Blair wydaje pamiętniki. Dochód dla inwalidów wojennych
Były brytyjski premier Tony Blair, przeznaczył cały dochód ze swoich mających się ukazać we wrześniu pamiętników, na ośrodek sportowy dla byłych żołnierzy - inwalidów wojennych. Będą to 4 miliony funtów zaliczki plus wszystkie przyszłe honoraria autorskie.
Ta decyzja Tony'ego Blaira to - jak powiedział jego rzecznik - "wyraz hołdu dla demonstrowanego co dzień męstwa sił zbrojnych i składanej przez nie ofiary". Istniejąca od czasu I Wojny Światowej organizacja kombatancka Legion Brytyjski jeszcze nigdy nie otrzymała tak wysokiego daru. Jej dyrektor Chris Simpkins przyznał, że ta suma zaparła mu dech w piersiach ale dodał, że ośrodek sportowy dla inwalidów nie zostanie z tego powodu nazwany imieniem byłego premiera.

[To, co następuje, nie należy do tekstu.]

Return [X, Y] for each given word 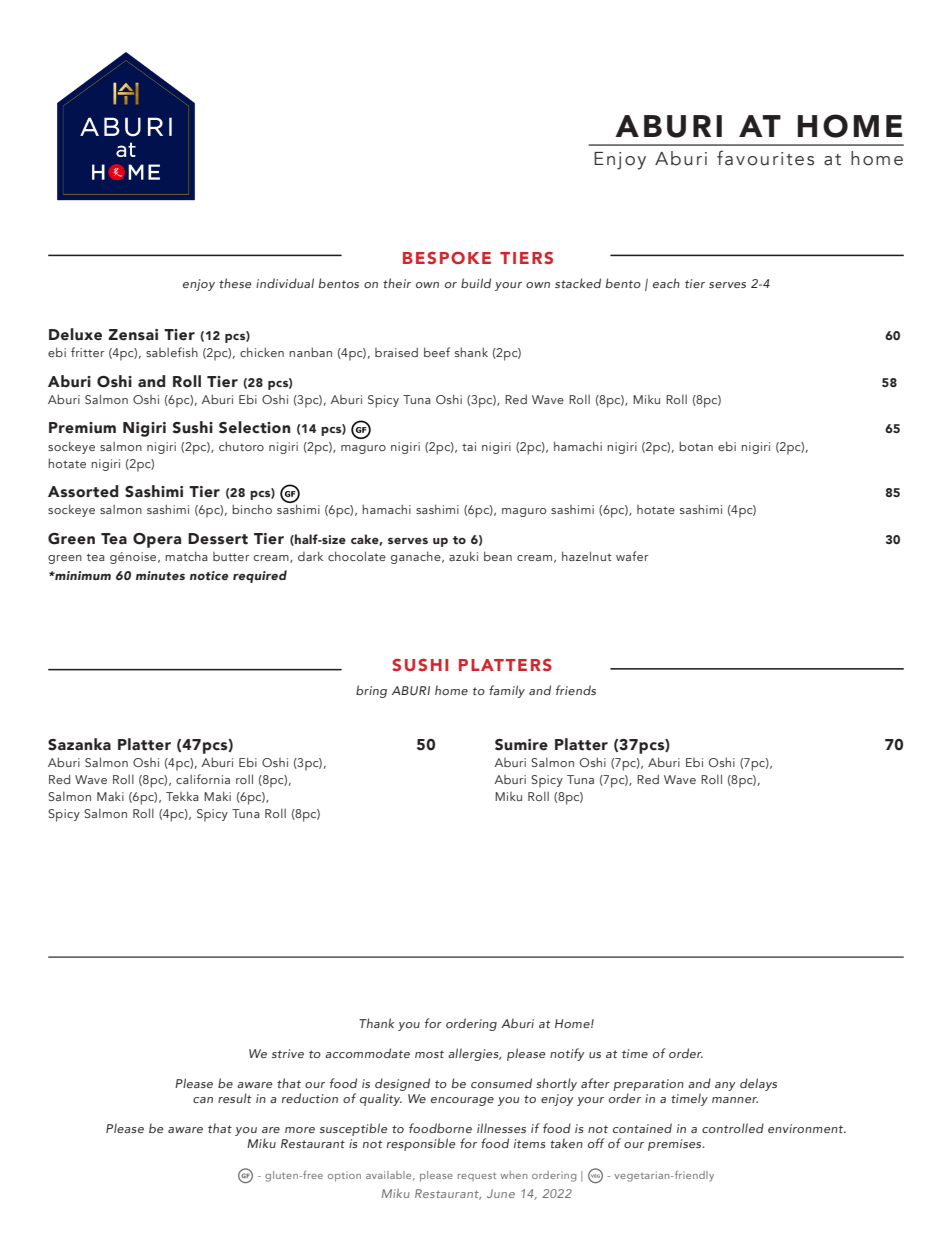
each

Część inwalidów, ich rodzin i rodzin poległych przyjęła hojność autora interwencji w Kosowie, Sierra Leone, Iraku i Afganistanie z mieszanymi uczuciami. Ojciec jednego z poległych powiedział, że cieszy go ten dar ale i tak ma nadzieję, że zobaczy jeszcze Blaira na ławie oskarżonych. Matka innego, stwierdziła, że są to krwawe pieniądze. Ale były kapral Simon Brown, ranny 4 lata temu w głowę w Iraku powiedział BBC: - Tony Blair nie musiał się zrzekać tych pieniędzy, mógł je włożyć do banku. Jeśli to ulży jego sumieniu, to czemu nie?